CloudWatch Log Streams (per job):

Log Group: /joblet/{node_id}
  - {job_uuid}-logs           # stdout/stderr logs
  - {job_uuid}-metrics        # Resource metrics
  - {job_uuid}-exec-events    # Process execution events (eBPF)
  - {job_uuid}-connect-events # Network connection events (eBPF)

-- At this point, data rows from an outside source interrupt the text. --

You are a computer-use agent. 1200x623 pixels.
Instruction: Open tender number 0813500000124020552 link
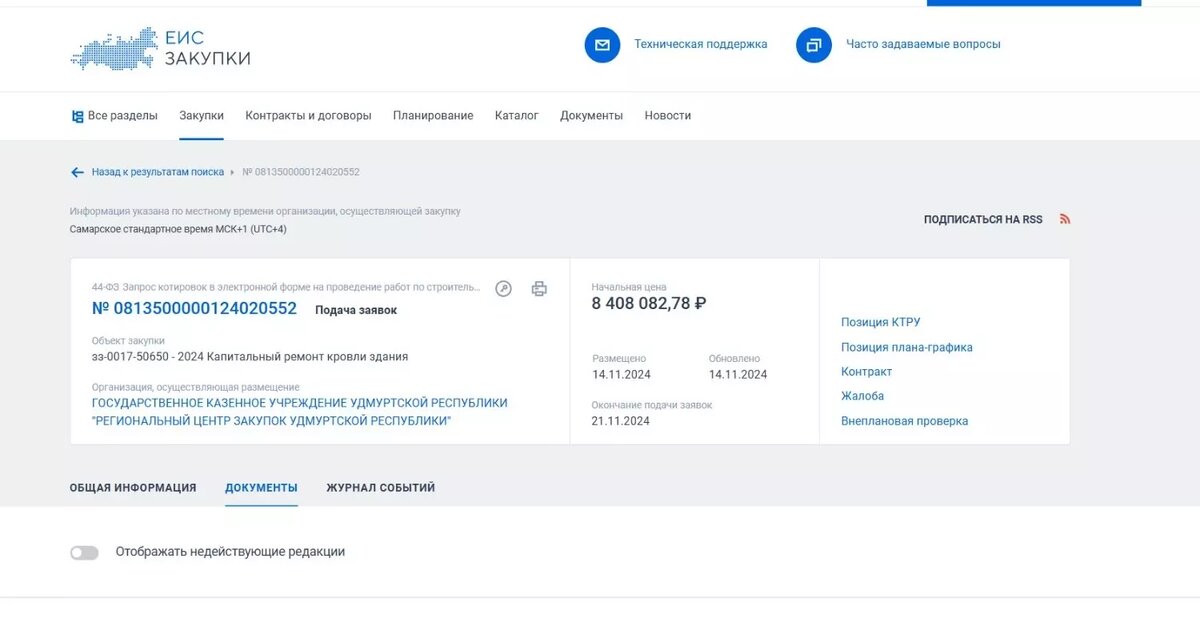[194, 308]
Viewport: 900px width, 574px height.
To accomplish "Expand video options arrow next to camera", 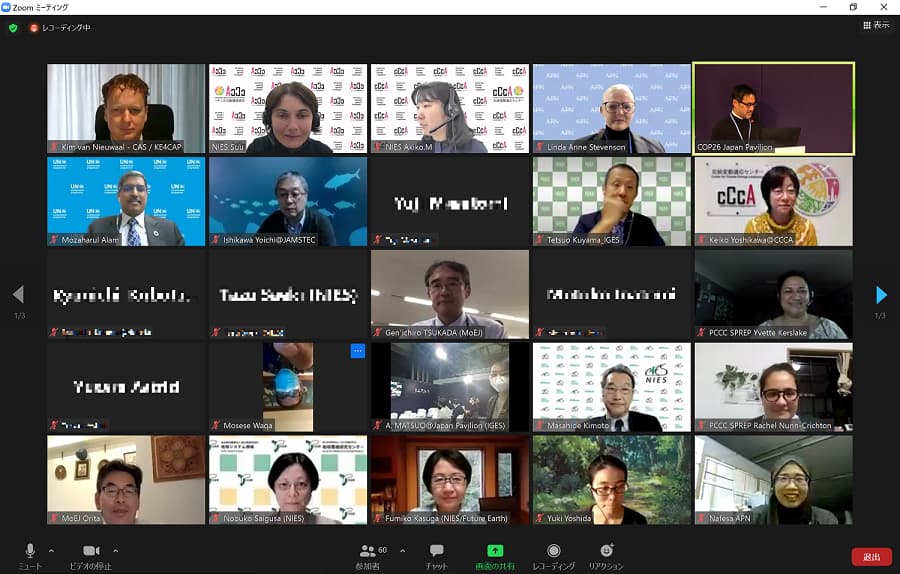I will pyautogui.click(x=116, y=550).
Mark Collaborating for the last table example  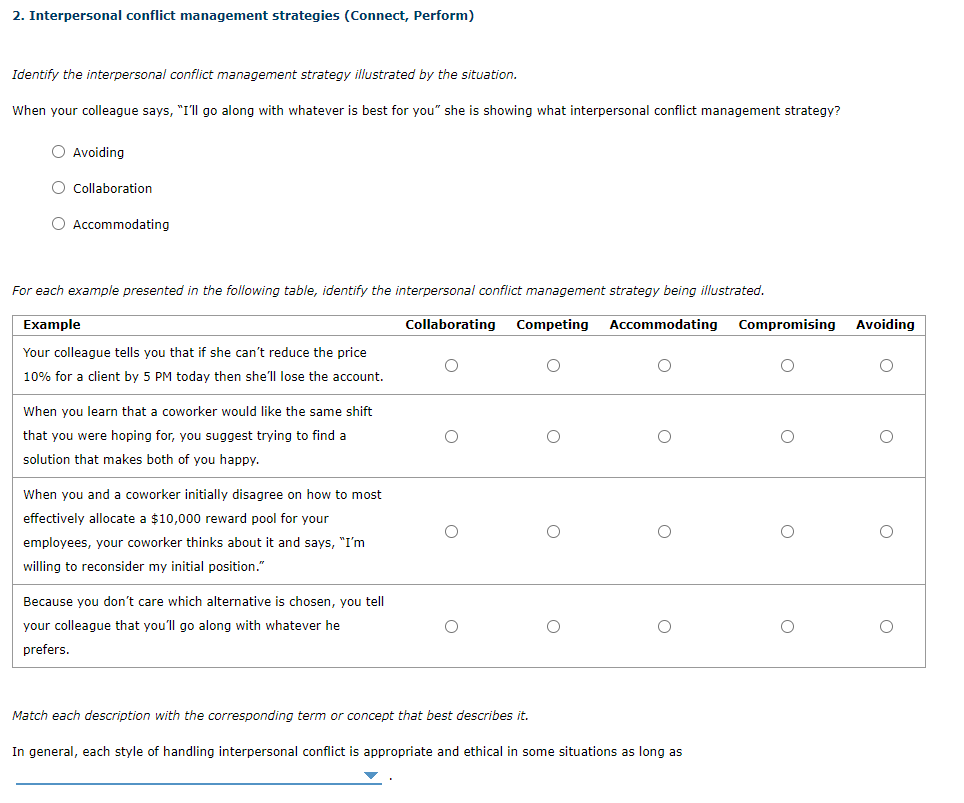click(451, 626)
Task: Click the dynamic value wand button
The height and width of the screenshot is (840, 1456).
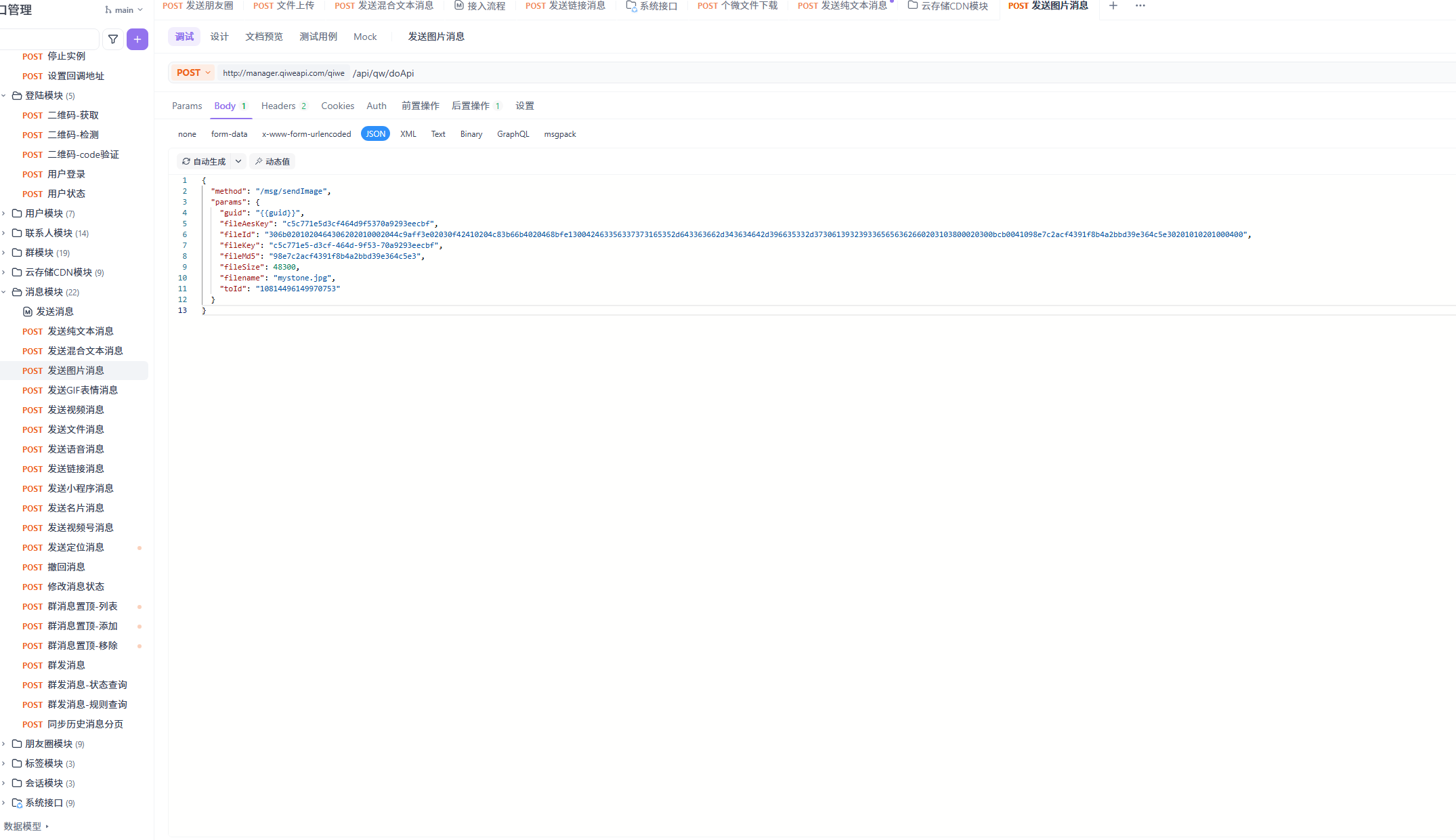Action: click(x=272, y=162)
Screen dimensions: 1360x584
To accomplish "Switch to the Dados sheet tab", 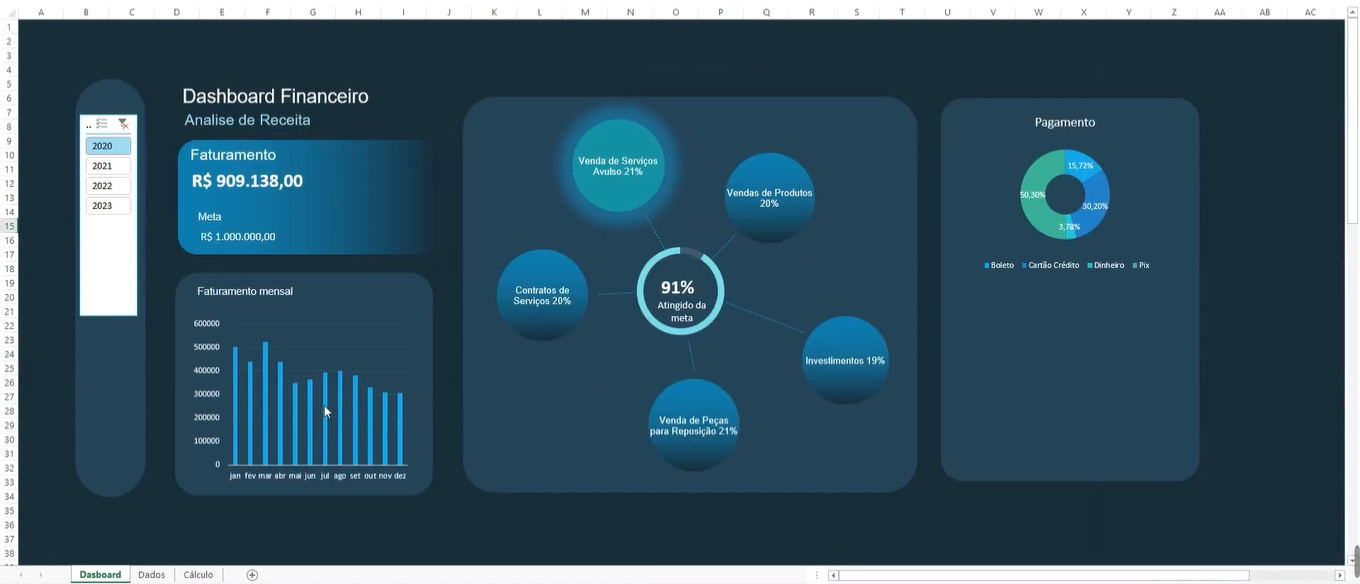I will [150, 574].
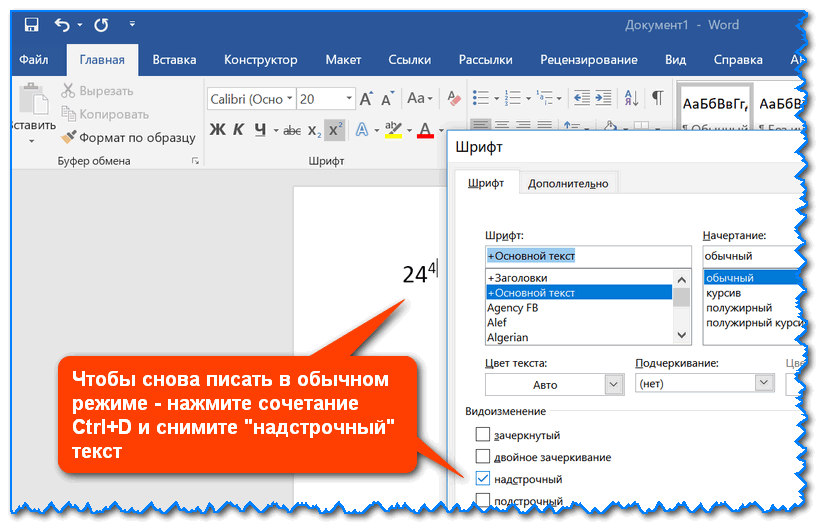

Querying eBPF Events in CloudWatch Insights:

-- Find all processes executed by a job
fields @timestamp, pid, filename, args
| filter @logStream like "abc123-exec-events"
| sort @timestamp desc
| limit 100

-- Find network connections made by a job
fields @timestamp, pid, dst_addr, dst_port, protocol
| filter @logStream like "abc123-connect-events"
| sort @timestamp desc

-- Find jobs connecting to a specific database
fields @timestamp, job_uuid, pid, comm, dst_addr, dst_port
| filter dst_addr = "10.0.1.50" and dst_port = 5432
| sort @timestamp desc

-- Correlate process executions with network activity
fields @timestamp, @logStream
| filter @logStream like "-exec-events" or @logStream like "-connect-events"
| sort @timestamp desc
| limit 200

Local Storage (when CloudWatch is disabled):

eBPF events are stored locally in compressed JSONL format:

/opt/joblet/events/{job-uuid}/
├── exec_events.jsonl.gz     # Process execution events
└── connect_events.jsonl.gz  # Network connection events

Monitoring eBPF Event Volume:

# Check eBPF event storage usage
ssh server "du -sh /opt/joblet/events/*"

# Monitor event write rate (from persist logs)
ssh server "journalctl -u persist | grep 'Wrote.*events' | tail -20"

Configuration:

eBPF telematics is configured in joblet:

# /opt/joblet/config/config.yml
telemetry:
  activity:
    enabled: true  # Enable eBPF tracking
    events:
      exec: true     # Track process executions
      connect: true  # Track network connections
      file: false    # File access (high volume, disabled by default)

CloudWatch storage is configured in persist:

# /opt/joblet/config/persist.yml
storage:
  type: cloudwatch  # or "local" for standalone VMs
  cloudwatch:
    region: us-west-2
    log_group_prefix: /joblet

For additional help, run rnx monitor --help or see the troubleshooting guide.